Ainda no horizonte, a política nacional de abastecimento, com a retomada dos estoques reguladores e ampliação de políticas de financiamento e apoio à produção de  alimentos, aos pequenos agricultores e à agricultura urbana, estão entre as metas previstas no plano de governo apresentado por Lula em 2022.

No documento, Lula se compromete com a soberania alimentar da população brasileira, por meio de um “novo modelo de ocupação e uso da terra urbana e rural, com reforma agrária e agroecológica, com a construção de sistemas alimentares sustentáveis, incluindo a produção e o consumo de alimentos saudáveis”.

O plano de governo aponta que as políticas de compras públicas “podem servir de incentivo à produção de alimentos saudáveis e de qualidade que têm tido sua área plantada nos últimos anos por falta de apoio do Estado”. 

Para repensar o padrão de produção e consumo e a matriz produtiva nacional, “com vistas a oferecer alimentação saudável para a população”, o plano aponta estratégico o fortalecimento da produção agrícola nas frentes da agricultura familiar, agricultura tradicional e do agronegócio sustentável.

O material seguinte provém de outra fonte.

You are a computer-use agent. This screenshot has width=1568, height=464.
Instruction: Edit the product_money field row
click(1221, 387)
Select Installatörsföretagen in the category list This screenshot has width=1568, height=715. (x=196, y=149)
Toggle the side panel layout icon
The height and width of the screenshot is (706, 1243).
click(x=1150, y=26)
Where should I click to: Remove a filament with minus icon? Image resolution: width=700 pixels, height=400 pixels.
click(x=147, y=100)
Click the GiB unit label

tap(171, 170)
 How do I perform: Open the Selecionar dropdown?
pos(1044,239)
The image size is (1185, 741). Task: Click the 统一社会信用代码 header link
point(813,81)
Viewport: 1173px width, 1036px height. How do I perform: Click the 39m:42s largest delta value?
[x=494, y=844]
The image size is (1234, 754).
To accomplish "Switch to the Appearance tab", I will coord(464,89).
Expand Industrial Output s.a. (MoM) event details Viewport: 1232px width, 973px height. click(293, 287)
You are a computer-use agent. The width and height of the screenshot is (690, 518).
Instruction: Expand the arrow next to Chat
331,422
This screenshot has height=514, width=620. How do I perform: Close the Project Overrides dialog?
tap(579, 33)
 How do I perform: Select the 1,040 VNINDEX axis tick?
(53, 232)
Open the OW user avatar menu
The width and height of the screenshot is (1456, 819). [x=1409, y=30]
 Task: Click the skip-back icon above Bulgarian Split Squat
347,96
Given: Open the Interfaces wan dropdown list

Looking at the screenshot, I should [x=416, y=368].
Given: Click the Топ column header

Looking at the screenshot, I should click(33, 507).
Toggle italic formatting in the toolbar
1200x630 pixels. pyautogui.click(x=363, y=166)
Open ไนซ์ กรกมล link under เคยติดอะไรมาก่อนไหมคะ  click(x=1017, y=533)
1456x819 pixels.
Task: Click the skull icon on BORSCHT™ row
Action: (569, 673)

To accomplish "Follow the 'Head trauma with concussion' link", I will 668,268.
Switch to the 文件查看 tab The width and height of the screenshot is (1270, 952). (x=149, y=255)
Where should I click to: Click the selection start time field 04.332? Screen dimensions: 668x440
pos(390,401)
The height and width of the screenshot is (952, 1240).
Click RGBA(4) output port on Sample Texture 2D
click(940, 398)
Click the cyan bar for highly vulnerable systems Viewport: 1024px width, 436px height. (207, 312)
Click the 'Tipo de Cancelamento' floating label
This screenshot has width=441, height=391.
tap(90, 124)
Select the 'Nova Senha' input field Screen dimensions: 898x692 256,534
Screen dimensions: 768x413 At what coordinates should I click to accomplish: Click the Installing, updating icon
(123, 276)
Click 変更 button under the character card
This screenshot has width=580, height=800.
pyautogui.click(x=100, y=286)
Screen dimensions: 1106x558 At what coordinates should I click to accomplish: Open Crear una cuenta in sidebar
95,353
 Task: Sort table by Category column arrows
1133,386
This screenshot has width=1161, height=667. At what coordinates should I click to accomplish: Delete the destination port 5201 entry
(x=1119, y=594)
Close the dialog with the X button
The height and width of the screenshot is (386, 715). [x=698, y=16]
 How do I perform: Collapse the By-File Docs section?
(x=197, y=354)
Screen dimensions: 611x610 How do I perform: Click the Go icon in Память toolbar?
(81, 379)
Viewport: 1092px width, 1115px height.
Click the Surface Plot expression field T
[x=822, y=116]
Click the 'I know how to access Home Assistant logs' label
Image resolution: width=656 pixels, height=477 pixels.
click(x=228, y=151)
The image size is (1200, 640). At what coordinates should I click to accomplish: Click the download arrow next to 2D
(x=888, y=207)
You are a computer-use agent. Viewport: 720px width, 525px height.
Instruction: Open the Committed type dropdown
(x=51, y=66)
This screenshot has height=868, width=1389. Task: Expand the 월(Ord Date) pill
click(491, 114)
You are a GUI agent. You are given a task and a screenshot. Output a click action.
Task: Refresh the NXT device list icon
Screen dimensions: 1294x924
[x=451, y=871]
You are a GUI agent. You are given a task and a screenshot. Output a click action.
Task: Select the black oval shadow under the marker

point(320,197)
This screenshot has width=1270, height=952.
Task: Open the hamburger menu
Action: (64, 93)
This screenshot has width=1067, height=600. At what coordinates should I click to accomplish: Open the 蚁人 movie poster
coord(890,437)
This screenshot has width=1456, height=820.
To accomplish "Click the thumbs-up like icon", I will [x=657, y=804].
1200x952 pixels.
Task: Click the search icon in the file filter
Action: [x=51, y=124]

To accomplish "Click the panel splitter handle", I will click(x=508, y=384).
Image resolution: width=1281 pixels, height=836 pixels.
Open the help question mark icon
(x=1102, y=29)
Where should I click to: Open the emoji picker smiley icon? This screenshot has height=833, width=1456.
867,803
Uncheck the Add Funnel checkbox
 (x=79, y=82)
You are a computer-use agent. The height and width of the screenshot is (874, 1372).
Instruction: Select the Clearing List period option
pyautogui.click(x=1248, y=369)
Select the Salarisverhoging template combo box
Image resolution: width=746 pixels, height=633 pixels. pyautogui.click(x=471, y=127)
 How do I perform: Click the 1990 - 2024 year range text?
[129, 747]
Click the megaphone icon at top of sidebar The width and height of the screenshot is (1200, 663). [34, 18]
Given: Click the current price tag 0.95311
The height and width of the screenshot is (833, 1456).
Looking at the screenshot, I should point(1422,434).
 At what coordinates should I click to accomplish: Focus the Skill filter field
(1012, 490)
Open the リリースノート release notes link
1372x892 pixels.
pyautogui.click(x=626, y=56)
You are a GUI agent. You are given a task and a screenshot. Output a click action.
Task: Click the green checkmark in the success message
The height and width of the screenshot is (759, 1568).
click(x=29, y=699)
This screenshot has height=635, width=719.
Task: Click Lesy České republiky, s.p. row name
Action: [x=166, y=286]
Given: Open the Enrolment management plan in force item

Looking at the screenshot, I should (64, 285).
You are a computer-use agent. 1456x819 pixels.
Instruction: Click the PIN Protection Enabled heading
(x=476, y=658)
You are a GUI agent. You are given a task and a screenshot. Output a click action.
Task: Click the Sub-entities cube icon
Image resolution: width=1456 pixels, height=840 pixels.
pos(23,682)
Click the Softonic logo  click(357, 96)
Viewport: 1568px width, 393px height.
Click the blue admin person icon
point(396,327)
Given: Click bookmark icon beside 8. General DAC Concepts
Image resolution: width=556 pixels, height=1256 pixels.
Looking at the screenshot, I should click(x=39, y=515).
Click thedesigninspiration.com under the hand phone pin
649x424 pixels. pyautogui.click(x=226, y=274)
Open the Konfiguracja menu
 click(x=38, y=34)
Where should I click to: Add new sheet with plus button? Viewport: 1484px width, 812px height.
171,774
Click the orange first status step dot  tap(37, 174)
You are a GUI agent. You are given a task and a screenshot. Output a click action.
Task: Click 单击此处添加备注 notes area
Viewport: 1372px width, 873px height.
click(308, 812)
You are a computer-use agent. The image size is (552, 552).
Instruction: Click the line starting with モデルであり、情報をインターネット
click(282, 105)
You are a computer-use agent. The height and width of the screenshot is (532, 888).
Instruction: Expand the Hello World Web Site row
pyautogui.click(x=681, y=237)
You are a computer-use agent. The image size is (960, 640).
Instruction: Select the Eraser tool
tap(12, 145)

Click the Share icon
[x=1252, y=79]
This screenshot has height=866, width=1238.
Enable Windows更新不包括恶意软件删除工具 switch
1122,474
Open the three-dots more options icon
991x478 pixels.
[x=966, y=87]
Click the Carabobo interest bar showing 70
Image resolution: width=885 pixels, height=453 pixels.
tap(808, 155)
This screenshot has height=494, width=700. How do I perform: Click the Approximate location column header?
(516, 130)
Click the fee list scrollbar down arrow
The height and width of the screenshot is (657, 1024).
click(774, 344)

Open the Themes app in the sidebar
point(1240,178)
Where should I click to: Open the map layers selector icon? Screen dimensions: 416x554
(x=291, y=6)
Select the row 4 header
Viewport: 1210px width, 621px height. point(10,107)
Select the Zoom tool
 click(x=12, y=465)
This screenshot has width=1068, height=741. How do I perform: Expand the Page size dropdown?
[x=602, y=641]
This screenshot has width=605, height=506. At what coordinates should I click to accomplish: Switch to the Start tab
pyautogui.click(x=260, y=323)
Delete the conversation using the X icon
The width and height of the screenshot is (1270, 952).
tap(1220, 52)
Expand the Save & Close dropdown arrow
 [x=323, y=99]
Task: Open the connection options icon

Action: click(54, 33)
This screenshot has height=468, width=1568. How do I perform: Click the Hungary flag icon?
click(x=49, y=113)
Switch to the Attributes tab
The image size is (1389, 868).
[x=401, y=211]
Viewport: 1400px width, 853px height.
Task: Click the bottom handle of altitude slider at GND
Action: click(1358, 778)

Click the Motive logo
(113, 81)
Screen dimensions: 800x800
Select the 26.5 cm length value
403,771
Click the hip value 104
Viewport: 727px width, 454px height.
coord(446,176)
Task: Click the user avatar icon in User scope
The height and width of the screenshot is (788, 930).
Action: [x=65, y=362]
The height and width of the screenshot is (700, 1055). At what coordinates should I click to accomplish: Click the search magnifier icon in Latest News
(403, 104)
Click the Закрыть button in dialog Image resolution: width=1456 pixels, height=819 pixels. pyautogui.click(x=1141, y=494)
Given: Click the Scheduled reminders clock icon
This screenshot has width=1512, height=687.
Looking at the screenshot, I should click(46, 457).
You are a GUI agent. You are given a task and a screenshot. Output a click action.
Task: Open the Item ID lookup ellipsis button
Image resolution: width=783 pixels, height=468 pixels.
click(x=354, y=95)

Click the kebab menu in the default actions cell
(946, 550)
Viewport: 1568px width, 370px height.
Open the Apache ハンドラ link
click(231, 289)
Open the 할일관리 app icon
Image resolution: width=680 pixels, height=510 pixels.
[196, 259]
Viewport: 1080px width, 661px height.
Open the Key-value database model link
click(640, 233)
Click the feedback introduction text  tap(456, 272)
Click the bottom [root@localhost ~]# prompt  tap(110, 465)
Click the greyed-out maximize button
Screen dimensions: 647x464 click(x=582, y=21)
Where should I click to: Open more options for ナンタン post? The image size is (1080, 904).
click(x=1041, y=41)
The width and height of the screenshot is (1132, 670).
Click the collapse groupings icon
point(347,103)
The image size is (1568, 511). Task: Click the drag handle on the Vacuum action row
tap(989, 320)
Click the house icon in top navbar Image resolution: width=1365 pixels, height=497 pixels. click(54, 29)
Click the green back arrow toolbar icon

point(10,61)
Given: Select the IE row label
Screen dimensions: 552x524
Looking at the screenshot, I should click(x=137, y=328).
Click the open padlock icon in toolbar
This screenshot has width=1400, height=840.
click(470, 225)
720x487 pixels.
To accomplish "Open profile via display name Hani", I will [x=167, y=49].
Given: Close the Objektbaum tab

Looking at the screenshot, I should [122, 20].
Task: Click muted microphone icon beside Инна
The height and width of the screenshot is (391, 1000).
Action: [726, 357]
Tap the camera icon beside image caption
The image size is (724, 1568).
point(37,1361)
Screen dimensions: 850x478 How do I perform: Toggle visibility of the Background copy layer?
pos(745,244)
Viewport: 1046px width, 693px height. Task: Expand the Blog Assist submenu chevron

“A experiência brasileira já demonstrou que esse é o caminho para superar a crise alimentar e ampliar a produção de alimentação adequada e saudável, por meio de medidas que reduzam os custos de produção e o preço de comercialização de alimentos frescos e de boa qualidade, fomentem a produção orgânica e agroecológica e incentivem sistemas alimentares com parâmetros de sustentabilidade, de respeito aos territórios e de democratização na posse e uso da terra”, aponta o documento.